--- Stated task 1 ---
Translate this sentence from the Krautrock guide into Spanish: "The West German Kosmische and electronic music scene which emerged in the late 1960s has always been very influential."
--- Stated task 2 ---
In the Krautrock guide, which two pieces did US dance acts of the 1980s sample?
--- Stated task 3 ---
Go on with the Krautrock guide from the point where it stops.

--- Passage to read ---
I'm sooooo green: The Beginner's Guide to Krautrock
'We’re not musicians, we are universal dilettantes'
Feature At this time of year, most of us will have heard more than a few bars of Stille Nacht (aka Silent Night), perhaps sipped some glühwein (mulled wine) and chomped on some stollen. So how about a Teutonic taster of a different sort to last the whole year round? Focusing on the the pioneering electronic musicians of the late 20th Century, Mark Diston looks at what’s new, cool and collectible for the Krautrock-curious and the connoisseur.
The West German Kosmische and electronic music scene which emerged in the late 1960s has always been very influential. The term Krautrock is a catch-all grouping of a disparate group of West German musicians who resolutely followed their own noises and broke with the Anglo-American rock tradition.
Think Bowie and Eno, who copped whole chunks for Heroes, Low and Before And After Science in 1977, through to US dance acts who sampled the likes of Kraftwerk’s Trans-Europe Express and Manuel Göttsching’s E2-E4 in the 1980s. Then think onwards ... to just about every post-rock and electronica act. It seems they all owe a debt to the pioneering work of artists such as Kraftwerk, Can, Neu!, Cluster and Conrad Schnitzler.
Most of the artists involved in the scene stress the reason for their creative explosion was the lack of a restraining commercial music business like that of the UK and US, so the German scene was able to develop a more radical and experimental output motivated by a need to create a whole new cultural scene over the wreckage of a past corrupted by the Nazi era.

--- Data excerpt ---

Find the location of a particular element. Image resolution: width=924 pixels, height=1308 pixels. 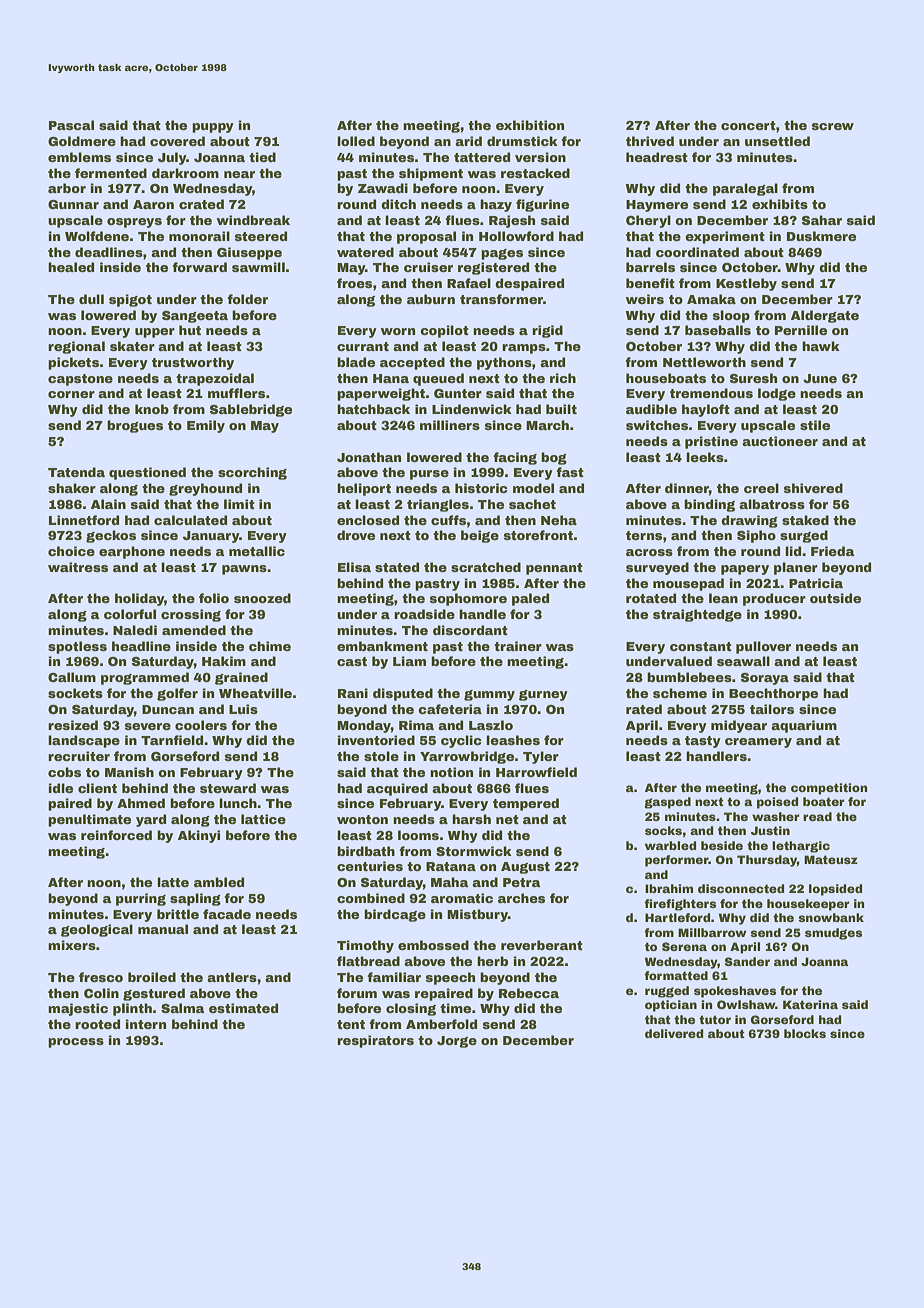

drove is located at coordinates (356, 535).
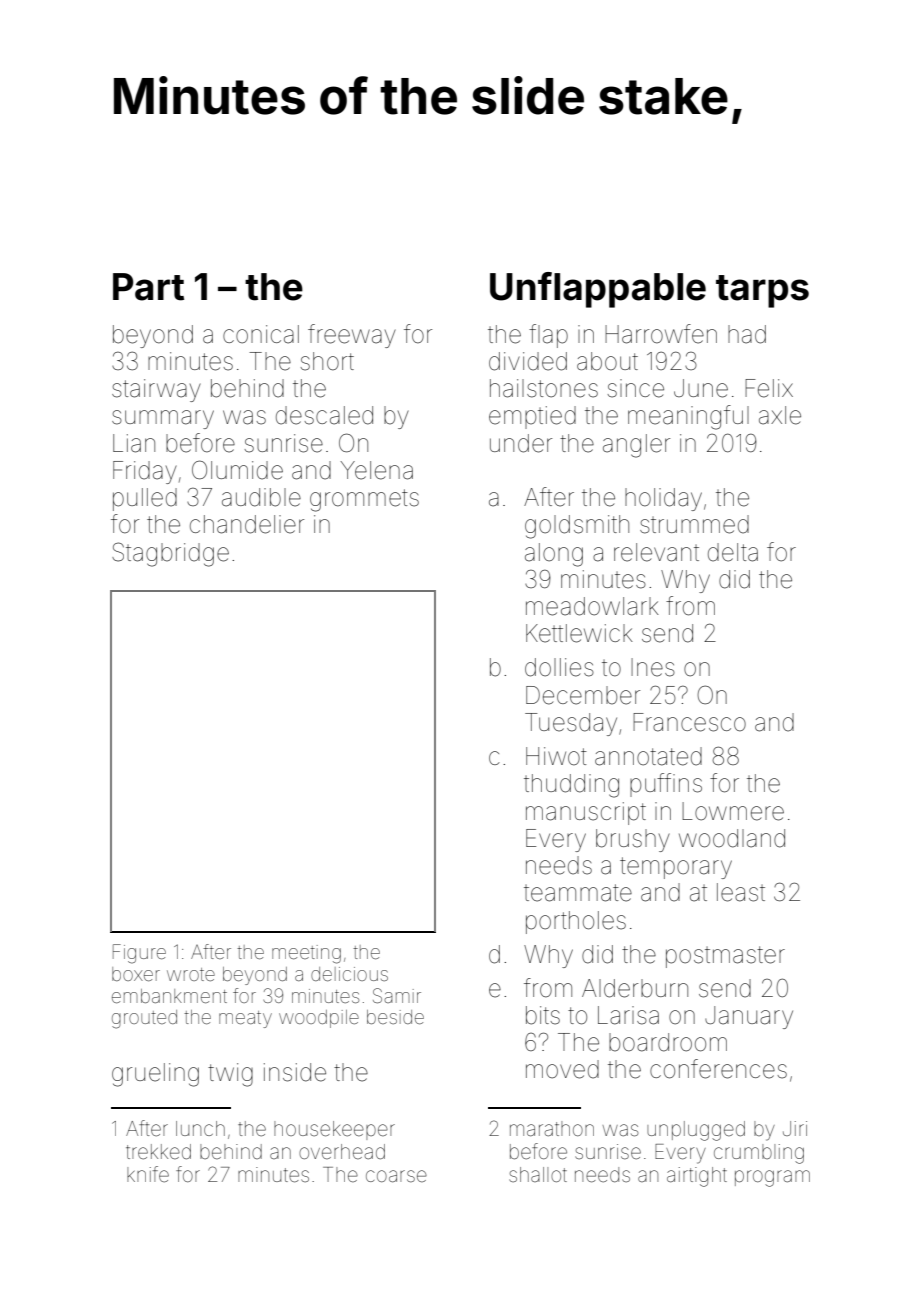 Image resolution: width=924 pixels, height=1311 pixels. Describe the element at coordinates (780, 415) in the image. I see `axle` at that location.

--- Written response 1 ---
La escena de música Kosmische y electrónica de Alemania Occidental que surgió a finales de la década de 1960 siempre ha sido muy influyente.

--- Written response 2 ---
Kraftwerk's Trans-Europe Express and Manuel Göttsching's E2-E4.

--- Written response 3 ---
The recent publication of David Stubbs’ Future Days perfectly outlines the cultural backgound of West Germany in the late 1960s. Stubbs is treading in the footsteps of giants. Julian Cope’s Krautrocksampler, although a slim introduction to the subject, is one of the greatest works of music literature and was responsible for a renewed interest in the Krautrock phenomenon in the 1990s. It is also, incredibly, out of print, although for a time it was feeding the Krautrock krazed while circulating dusty corners of the web as a PDF.
Around the same time, the Freeman brothers, from the legendary Ultima Thule record shop, also compiled The Crack in the Cosmic Egg which went a little deeper into the subject, but also went a little off piste by including more mainstream rock acts.
David Stubbs does not have the delirious turn of phrase of Julian Cope, but being less garrulous, he is also free of Cope’s occasional over enthusiasm. Stubbs correctly calls the Ash Ra Tempel meets Timothy Leary story a classic, but the ensuing album a dud, whereas Cope included it in his Top 50. Future Days is well written, well researched and includes interviews with many of the remaining movers and shakers of the Krautrock scene.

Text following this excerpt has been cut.